*Exercise aim*:
Write out the entries below word for word, from the line containing "Where should I click to: Select" up to and including the line containing "Click the Alternative Website ref input field". Leave the pictures out.

*Extracted material*:
----------------------------------------

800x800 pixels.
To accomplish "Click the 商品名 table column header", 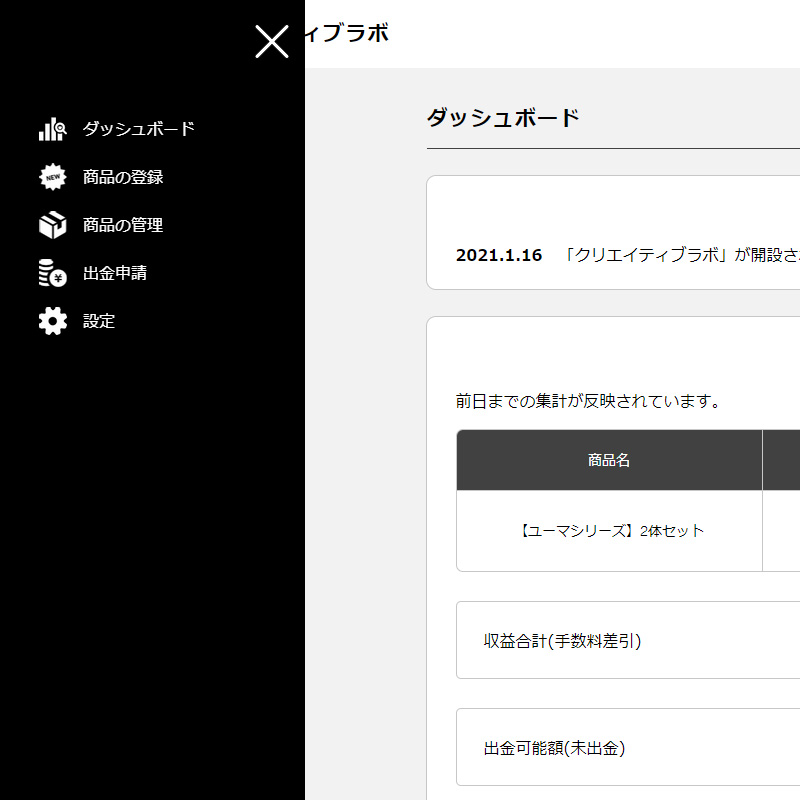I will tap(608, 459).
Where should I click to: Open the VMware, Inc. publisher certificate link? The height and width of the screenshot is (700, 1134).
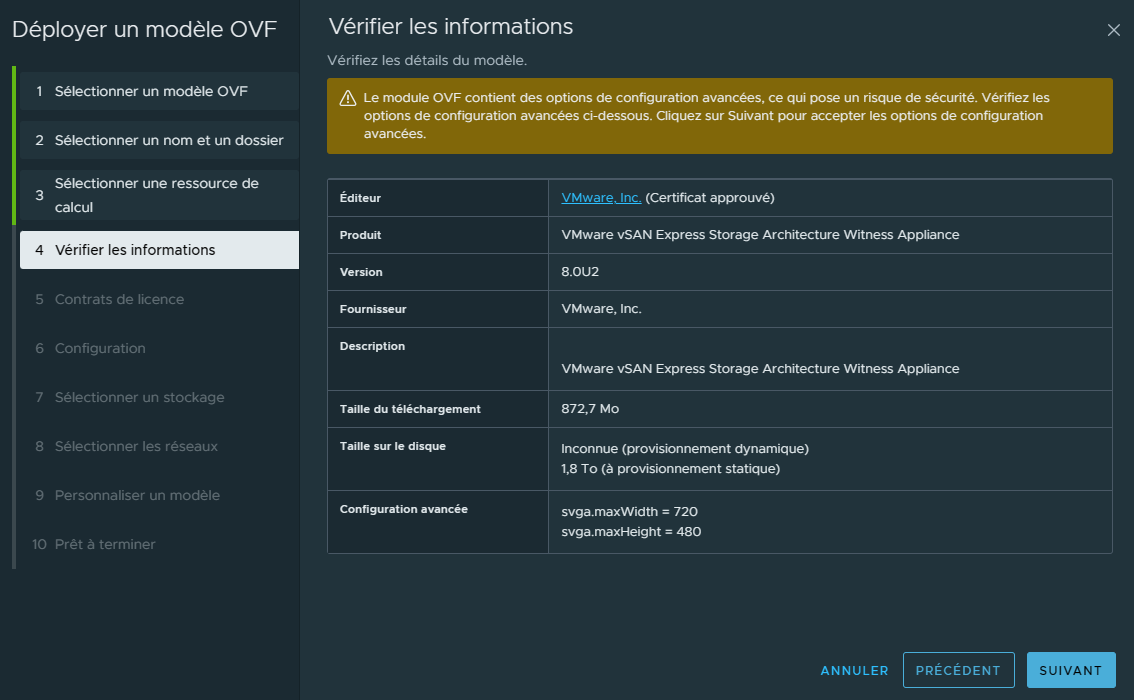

----------------------------------------

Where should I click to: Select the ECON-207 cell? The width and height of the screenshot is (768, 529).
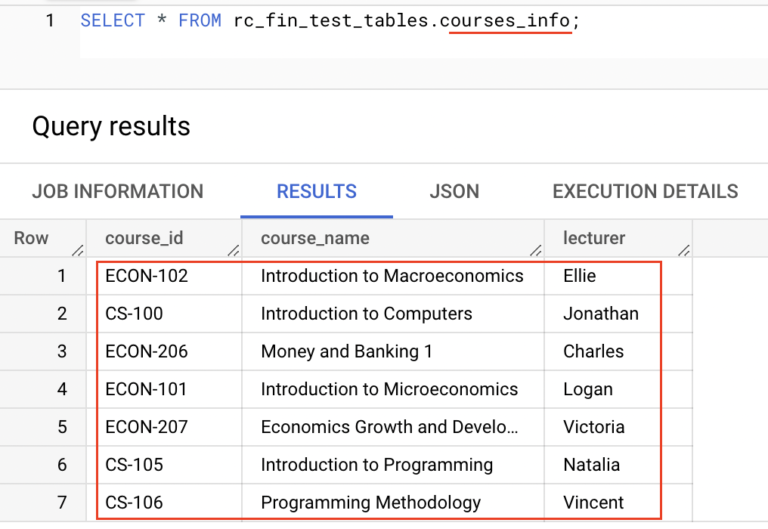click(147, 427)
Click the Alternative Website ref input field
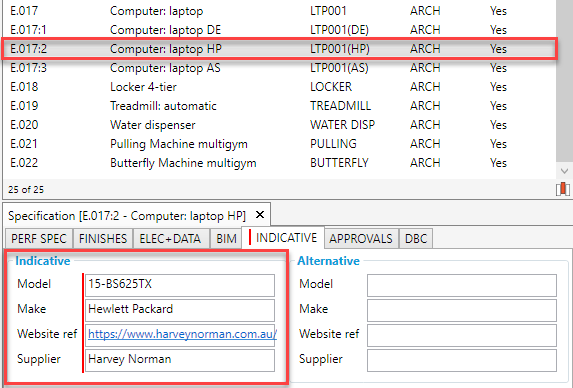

----------------------------------------

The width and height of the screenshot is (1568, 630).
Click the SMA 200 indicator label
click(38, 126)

----------------------------------------

*Answer below*:
Where should I click to: Select the ECON-207 cell? The width and height of the screenshot is (768, 529).
click(147, 427)
Click the Alternative Website ref input field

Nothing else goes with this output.